→ **Your instructions**
Using the records below, write out again exactly the lines that begin at the line containing "Where should I click to: Toggle" and end at the line containing "The width and height of the screenshot is (1127, 562).", and no other lines.

Stored dataset items:
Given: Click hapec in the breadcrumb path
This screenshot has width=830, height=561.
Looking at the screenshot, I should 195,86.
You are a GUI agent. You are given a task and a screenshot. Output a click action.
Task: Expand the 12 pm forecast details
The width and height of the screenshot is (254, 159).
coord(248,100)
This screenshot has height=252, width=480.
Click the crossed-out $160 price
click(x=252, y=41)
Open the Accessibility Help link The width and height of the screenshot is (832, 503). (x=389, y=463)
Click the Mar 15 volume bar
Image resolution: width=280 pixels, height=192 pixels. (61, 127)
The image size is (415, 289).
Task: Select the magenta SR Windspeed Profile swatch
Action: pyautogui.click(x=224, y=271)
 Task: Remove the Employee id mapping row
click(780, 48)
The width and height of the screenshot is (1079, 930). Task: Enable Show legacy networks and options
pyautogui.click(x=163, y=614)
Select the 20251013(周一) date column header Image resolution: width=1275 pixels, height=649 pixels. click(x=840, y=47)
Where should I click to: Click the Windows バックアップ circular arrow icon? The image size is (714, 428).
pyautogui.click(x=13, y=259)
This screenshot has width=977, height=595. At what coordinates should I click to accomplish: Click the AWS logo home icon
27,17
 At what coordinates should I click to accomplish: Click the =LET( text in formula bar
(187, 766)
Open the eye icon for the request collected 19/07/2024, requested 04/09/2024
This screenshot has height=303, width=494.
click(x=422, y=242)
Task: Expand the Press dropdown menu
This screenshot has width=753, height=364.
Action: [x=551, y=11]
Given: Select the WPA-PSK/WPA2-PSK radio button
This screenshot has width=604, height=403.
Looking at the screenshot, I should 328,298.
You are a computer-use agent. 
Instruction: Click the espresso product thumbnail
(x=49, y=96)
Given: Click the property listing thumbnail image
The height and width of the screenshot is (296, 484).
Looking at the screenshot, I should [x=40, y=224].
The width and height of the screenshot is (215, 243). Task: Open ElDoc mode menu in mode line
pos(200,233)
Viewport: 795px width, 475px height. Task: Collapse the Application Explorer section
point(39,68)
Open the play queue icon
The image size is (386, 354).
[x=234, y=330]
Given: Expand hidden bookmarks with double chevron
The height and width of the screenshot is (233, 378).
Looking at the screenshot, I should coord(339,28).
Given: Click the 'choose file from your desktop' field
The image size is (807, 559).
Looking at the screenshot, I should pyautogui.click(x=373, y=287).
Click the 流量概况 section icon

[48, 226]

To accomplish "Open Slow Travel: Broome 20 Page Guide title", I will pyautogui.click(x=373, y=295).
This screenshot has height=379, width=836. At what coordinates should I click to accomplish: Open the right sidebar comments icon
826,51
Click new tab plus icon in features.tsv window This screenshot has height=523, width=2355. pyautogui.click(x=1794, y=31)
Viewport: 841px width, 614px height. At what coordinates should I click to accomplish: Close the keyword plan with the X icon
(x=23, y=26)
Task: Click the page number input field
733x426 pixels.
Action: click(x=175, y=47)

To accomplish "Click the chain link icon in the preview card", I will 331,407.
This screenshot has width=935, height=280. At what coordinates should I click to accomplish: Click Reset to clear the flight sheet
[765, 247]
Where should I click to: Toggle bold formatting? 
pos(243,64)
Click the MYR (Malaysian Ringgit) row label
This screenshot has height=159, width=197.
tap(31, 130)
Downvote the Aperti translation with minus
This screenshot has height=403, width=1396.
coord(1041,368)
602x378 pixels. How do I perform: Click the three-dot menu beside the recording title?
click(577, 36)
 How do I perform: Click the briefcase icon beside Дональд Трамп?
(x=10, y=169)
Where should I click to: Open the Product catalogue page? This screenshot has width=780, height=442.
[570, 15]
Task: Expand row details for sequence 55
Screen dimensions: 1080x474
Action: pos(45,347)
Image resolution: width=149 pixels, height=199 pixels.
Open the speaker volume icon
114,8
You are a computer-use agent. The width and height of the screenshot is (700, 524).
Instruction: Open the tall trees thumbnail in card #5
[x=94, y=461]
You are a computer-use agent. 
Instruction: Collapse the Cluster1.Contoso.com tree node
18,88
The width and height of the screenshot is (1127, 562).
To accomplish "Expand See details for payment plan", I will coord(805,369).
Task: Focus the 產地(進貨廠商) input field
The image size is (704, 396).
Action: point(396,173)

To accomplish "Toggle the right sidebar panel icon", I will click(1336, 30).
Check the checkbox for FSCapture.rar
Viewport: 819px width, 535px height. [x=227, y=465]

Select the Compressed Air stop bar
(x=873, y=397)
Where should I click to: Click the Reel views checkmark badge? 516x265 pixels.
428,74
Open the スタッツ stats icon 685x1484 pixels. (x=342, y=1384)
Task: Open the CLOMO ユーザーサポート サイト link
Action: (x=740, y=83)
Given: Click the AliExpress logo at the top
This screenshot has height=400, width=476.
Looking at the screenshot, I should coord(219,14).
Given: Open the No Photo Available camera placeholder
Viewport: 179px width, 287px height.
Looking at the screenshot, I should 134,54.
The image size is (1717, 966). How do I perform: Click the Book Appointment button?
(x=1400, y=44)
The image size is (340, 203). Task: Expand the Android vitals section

→ **The completed task**
Where should I click to: Toggle bold formatting? 
pos(243,64)
Click the MYR (Malaysian Ringgit) row label
This screenshot has height=159, width=197.
tap(31, 130)
Downvote the Aperti translation with minus
This screenshot has height=403, width=1396.
coord(1041,368)
602x378 pixels. How do I perform: Click the three-dot menu beside the recording title?
click(577, 36)
 How do I perform: Click the briefcase icon beside Дональд Трамп?
(x=10, y=169)
Where should I click to: Open the Product catalogue page? This screenshot has width=780, height=442.
[570, 15]
Task: Expand row details for sequence 55
Screen dimensions: 1080x474
Action: pos(45,347)
Image resolution: width=149 pixels, height=199 pixels.
Open the speaker volume icon
114,8
You are a computer-use agent. The width and height of the screenshot is (700, 524).
Instruction: Open the tall trees thumbnail in card #5
[x=94, y=461]
You are a computer-use agent. 
Instruction: Collapse the Cluster1.Contoso.com tree node
18,88
The width and height of the screenshot is (1127, 562).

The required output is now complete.